- _Given passage_:
+ + +

The routine flight missions of large UAVs consist of takeoff, low and high-speed cruise, landing [33]. For UAVs used for logistics transportation, fixed point rescue [34, 35], their power requirements under fixed flight tasks have similar internal characteristics. Fully understanding and mastering these internal characteristics will greatly affect the safety, stability and economy of UAV navigation. However, due to the change of flight state, the randomness of climate conditions, the weight change of UAV and other factors, the demand power of UAV presents the characteristics of non-stationarity and time-varying. Ignoring the internal variation law of the demand power and directly inputting the raw data into the prediction model without processing will inevitably lead to the decline of the prediction accuracy of the model.

2.2 Variational mode decomposition

Variational mode decomposition (VMD) is a non-recursive signal processing technology developed in recent years as an adaptive approach, which overcomes the endpoint effects and mode mixing issues of the traditional EMD decomposition method. It achieves this by constructing a constrained variational model that adaptively searches for complex signals’ optimal center frequency and bandwidth. VMD can decompose the demand power sequence of UAVs with frequent fluctuation and nonlinear into a set of modal components with a certain regularity in different frequency bands, which greatly reduces the complexity of the input time series. The process is as follows:

Construct the constraint model of variational mode decomposition:

${\begin{matrix} min_{{u_{k}} {ω_{k}}} {\sum_{k} {∥ \partial_{t} [{(δ (t) + \frac{j}{π t})}^{*} u_{k} (t)] e^{- j ω_{k} t} ∥}_{2}^{2}} \\ s . t . \sum_{k} u_{k} = f \end{matrix}$ (3) where, f is the original signal. u_k is each modal variable. ∂_t is to take the partial derivative at time t. δ (t) is the impact function. ω_k is the central frequency of the modal component.

+ + +

- _Supplied data_:
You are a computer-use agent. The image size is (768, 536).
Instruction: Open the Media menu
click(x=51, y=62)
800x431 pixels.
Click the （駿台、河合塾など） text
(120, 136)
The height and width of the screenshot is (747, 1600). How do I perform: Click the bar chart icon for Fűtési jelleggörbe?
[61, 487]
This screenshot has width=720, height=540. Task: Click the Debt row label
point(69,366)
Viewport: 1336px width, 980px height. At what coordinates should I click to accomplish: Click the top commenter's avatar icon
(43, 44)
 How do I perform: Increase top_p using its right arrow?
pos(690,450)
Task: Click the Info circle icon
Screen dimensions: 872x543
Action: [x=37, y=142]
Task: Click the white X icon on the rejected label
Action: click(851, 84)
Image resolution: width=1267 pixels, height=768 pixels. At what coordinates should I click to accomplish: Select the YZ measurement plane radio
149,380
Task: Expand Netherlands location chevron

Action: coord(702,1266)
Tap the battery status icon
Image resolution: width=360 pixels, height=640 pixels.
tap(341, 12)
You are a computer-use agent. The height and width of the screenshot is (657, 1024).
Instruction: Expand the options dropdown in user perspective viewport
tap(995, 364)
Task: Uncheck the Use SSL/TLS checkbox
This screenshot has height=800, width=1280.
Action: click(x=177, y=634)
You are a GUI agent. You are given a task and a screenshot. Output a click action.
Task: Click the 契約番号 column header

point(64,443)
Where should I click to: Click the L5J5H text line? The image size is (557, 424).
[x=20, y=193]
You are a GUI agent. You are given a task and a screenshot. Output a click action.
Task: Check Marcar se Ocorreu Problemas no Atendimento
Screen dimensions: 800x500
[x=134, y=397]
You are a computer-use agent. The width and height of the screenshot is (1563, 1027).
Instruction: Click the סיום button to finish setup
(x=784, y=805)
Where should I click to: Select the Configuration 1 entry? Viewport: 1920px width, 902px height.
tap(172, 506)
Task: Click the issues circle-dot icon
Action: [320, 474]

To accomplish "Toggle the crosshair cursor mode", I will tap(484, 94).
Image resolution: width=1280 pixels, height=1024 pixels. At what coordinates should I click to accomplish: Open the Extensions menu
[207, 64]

+ + +

- _Complete the following_:
1. Answer these from the UAV demand power passage:
(a) What phases make up the routine flight missions of large UAVs?
(b) Which two issues of the traditional EMD method does VMD overcome?
(c) In equation (3), what does ω_k denote?
2. Translate this sentence from the UAV demand power passage into Spanish: "Fully understanding and mastering these internal characteristics will greatly affect the safety, stability and economy of UAV navigation."

- _Task-by-task outputs_:
1.
(a) Takeoff, low and high-speed cruise, and landing.
(b) Endpoint effects and mode mixing.
(c) The central frequency of the modal component.

2. Comprender y dominar plenamente estas características internas influirá en gran medida en la seguridad, la estabilidad y la economía de la navegación de los UAV.